GIVEN INFORMATION =>

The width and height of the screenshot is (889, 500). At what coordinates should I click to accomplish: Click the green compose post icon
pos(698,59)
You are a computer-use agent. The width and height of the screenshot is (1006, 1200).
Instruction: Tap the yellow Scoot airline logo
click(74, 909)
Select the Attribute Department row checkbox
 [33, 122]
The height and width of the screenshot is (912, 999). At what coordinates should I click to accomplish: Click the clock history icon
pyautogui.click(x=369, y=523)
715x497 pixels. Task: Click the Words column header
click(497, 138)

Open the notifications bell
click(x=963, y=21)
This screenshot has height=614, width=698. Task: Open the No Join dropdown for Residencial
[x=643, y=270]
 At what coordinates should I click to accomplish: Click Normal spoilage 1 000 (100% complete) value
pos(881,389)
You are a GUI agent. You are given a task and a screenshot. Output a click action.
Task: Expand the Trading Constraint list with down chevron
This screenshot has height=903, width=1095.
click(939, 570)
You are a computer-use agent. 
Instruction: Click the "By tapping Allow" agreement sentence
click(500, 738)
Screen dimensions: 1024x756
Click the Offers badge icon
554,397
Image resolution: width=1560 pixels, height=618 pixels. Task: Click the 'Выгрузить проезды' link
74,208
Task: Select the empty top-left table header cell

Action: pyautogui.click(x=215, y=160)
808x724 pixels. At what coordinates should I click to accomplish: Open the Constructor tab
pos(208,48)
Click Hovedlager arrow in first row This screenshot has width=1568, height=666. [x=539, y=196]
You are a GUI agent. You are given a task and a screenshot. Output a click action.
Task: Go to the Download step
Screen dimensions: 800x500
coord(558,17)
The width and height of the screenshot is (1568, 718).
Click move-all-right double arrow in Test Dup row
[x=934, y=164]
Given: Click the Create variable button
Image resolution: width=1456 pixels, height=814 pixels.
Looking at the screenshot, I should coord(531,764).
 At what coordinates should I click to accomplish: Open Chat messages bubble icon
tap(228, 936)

TASK STATEMENT => Repeat the data precisely, line by line.

FINISHED TASK =>
The width and height of the screenshot is (889, 500). At what coordinates should I click to accomplish: Click the green compose post icon
pos(698,59)
You are a computer-use agent. The width and height of the screenshot is (1006, 1200).
Instruction: Tap the yellow Scoot airline logo
click(74, 909)
Select the Attribute Department row checkbox
 [33, 122]
The height and width of the screenshot is (912, 999). At what coordinates should I click to accomplish: Click the clock history icon
pyautogui.click(x=369, y=523)
715x497 pixels. Task: Click the Words column header
click(497, 138)

Open the notifications bell
click(x=963, y=21)
This screenshot has height=614, width=698. Task: Open the No Join dropdown for Residencial
[x=643, y=270]
 At what coordinates should I click to accomplish: Click Normal spoilage 1 000 (100% complete) value
pos(881,389)
You are a GUI agent. You are given a task and a screenshot. Output a click action.
Task: Expand the Trading Constraint list with down chevron
This screenshot has height=903, width=1095.
click(939, 570)
You are a computer-use agent. 
Instruction: Click the "By tapping Allow" agreement sentence
click(500, 738)
Screen dimensions: 1024x756
Click the Offers badge icon
554,397
Image resolution: width=1560 pixels, height=618 pixels. Task: Click the 'Выгрузить проезды' link
74,208
Task: Select the empty top-left table header cell

Action: pyautogui.click(x=215, y=160)
808x724 pixels. At what coordinates should I click to accomplish: Open the Constructor tab
pos(208,48)
Click Hovedlager arrow in first row This screenshot has width=1568, height=666. [x=539, y=196]
You are a GUI agent. You are given a task and a screenshot. Output a click action.
Task: Go to the Download step
Screen dimensions: 800x500
coord(558,17)
The width and height of the screenshot is (1568, 718).
Click move-all-right double arrow in Test Dup row
[x=934, y=164]
Given: Click the Create variable button
Image resolution: width=1456 pixels, height=814 pixels.
Looking at the screenshot, I should coord(531,764).
 At what coordinates should I click to accomplish: Open Chat messages bubble icon
tap(228, 936)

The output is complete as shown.